Speaking of being maladjusted, Smith, according to several published accounts, in a May 1963 meeting with U.S. Attorney Robert Kennedy was not so cowed by the official’s presence that he swallowed his anger. There were luminaries there—James Baldwin, Harry Belafonte, Lorraine Hansberry, Lena Horne and psychologist Dr. Kenneth Clark. But in “Robert Kennedy and his Times,” Lena Horne is quoted as saying Smith “just put it like it was. He communicated the plain, basic suffering of being a Negro…. He took us back to the common dirt of our existence and rubbed our noses in it…. You could not encompass his anger, his fury, in a set of statistics, nor could Mr. Belafonte and Dr. Clark and Miss Horne, the fortunate Negroes, keep up the pretense of being the mature, responsible spokesmen for the race.” Even so, Kennedy reportedly left that meeting feeling offended by Smith.

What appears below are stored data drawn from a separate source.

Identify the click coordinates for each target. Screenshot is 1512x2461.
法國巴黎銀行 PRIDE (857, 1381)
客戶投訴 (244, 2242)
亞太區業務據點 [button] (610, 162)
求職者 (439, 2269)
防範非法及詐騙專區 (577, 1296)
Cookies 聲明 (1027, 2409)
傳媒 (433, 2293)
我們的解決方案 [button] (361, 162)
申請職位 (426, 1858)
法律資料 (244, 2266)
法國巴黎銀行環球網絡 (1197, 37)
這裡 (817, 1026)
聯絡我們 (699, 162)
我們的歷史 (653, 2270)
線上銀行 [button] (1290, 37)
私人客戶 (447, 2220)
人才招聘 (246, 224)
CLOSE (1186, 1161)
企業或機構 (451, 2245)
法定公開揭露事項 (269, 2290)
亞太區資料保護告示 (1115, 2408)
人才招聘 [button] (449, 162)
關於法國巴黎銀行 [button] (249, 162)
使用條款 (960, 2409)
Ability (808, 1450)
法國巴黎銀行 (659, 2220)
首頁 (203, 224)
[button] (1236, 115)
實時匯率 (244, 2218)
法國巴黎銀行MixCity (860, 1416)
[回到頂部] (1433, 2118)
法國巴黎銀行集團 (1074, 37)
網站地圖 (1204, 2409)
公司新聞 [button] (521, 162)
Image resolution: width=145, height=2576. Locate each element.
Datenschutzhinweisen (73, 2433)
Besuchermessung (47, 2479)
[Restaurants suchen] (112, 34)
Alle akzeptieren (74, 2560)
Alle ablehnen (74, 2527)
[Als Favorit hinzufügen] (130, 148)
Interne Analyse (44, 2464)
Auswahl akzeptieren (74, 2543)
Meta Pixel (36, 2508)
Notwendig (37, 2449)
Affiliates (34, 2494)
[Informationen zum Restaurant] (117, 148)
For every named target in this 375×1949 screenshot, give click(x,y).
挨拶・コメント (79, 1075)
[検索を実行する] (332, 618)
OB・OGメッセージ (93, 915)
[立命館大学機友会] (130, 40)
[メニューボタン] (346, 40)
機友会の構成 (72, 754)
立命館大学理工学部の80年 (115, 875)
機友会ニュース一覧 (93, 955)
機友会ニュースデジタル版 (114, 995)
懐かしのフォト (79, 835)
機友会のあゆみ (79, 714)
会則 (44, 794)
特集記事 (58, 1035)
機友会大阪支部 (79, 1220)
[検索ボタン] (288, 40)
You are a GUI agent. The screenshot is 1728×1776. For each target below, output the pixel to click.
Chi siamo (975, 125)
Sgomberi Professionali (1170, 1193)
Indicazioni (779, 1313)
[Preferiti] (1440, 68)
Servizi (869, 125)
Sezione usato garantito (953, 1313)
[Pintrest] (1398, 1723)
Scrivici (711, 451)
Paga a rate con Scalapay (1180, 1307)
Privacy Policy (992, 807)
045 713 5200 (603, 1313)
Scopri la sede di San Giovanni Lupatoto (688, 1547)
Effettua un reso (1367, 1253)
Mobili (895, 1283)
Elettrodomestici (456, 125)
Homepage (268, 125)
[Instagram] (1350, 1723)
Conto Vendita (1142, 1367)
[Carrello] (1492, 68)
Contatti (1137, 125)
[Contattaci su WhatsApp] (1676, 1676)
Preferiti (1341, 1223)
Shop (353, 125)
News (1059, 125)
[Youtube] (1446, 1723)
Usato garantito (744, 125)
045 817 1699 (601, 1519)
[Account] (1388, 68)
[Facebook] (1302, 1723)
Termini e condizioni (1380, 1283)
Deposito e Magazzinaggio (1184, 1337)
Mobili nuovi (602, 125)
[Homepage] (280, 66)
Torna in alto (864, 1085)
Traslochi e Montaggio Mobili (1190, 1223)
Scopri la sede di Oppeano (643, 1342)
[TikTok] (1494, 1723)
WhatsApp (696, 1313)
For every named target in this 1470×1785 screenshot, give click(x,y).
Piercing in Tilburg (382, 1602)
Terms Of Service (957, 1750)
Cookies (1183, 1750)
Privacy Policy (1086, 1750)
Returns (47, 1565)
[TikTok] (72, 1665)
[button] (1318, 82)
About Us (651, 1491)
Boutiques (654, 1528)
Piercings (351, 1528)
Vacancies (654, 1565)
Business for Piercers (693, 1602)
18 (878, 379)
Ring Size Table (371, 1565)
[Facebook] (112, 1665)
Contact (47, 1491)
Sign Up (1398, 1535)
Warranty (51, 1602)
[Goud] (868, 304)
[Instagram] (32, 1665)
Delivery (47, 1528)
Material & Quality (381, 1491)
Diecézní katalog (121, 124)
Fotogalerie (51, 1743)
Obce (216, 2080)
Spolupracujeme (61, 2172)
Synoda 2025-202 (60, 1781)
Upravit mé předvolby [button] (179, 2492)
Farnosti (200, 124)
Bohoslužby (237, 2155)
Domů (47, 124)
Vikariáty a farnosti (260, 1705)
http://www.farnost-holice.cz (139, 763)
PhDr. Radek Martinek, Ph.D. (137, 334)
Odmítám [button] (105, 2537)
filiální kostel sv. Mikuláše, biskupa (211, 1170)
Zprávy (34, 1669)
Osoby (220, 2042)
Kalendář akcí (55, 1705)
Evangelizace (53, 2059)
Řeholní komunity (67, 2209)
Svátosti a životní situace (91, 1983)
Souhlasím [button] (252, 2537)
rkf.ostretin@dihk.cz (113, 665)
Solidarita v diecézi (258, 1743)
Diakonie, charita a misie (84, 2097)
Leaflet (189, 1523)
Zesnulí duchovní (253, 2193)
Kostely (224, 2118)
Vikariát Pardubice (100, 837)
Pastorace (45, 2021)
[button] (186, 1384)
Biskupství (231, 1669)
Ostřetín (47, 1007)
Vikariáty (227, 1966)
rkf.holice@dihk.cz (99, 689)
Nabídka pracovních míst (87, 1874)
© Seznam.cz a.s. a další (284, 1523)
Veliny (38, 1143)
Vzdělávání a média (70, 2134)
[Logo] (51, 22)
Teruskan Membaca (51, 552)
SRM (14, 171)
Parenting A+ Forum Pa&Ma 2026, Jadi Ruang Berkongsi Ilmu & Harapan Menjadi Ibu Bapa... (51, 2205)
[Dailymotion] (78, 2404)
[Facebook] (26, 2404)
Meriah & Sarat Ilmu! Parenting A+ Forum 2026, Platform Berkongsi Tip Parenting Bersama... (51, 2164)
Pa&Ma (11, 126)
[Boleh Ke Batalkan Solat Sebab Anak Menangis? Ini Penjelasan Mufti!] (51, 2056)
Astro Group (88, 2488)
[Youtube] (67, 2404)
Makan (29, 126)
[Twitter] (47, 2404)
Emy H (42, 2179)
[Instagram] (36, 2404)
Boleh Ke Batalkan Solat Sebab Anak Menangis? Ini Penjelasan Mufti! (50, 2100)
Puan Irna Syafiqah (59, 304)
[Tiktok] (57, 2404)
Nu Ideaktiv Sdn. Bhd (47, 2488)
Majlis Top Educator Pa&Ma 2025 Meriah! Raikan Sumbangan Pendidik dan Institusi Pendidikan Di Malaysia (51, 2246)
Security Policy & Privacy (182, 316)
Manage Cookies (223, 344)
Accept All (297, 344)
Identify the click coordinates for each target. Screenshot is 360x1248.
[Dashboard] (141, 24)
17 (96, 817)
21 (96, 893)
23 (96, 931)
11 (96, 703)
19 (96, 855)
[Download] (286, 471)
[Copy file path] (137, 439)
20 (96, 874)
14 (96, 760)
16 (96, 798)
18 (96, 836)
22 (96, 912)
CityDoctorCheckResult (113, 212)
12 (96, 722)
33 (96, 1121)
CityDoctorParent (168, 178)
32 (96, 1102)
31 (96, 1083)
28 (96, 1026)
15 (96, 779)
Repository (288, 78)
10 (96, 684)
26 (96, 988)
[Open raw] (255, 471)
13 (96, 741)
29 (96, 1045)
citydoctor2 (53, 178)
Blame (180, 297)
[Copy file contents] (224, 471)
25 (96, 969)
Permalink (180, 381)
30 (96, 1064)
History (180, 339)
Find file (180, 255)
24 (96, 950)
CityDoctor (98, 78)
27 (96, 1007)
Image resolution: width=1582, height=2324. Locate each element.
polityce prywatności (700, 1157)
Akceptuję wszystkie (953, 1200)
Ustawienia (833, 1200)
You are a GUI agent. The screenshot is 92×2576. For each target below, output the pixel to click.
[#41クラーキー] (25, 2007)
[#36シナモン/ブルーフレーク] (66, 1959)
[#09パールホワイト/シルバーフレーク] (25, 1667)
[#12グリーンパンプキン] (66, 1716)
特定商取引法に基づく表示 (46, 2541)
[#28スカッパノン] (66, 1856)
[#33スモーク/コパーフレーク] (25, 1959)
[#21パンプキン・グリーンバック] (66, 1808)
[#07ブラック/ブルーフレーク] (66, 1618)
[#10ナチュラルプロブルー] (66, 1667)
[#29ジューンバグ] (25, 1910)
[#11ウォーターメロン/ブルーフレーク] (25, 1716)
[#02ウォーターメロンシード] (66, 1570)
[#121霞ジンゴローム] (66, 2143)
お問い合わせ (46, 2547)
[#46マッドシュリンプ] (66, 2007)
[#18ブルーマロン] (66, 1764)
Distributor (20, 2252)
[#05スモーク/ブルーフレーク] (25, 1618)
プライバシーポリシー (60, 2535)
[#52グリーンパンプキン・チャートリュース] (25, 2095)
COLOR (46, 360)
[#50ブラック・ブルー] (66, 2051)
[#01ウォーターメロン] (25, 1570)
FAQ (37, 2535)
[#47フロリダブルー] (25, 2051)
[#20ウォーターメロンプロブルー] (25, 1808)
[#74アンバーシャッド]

If Smith had been nicer, more conciliatory, that meeting may have ended with smiles. But according to the book “Nobody Turn Me Around: A People’s History of the 1963 March on Washington,” weeks after that meeting, President John F. Kennedy gave “the most aggressive presidential address in history on race, which was quickly followed by the most comprehensive legislation in modern history.”

But before the McCrory’s case was heard by the Supreme Court and before Smith let loose on the attorney general, young people here had to muster the courage to disobey.

And further bend our laws toward justice.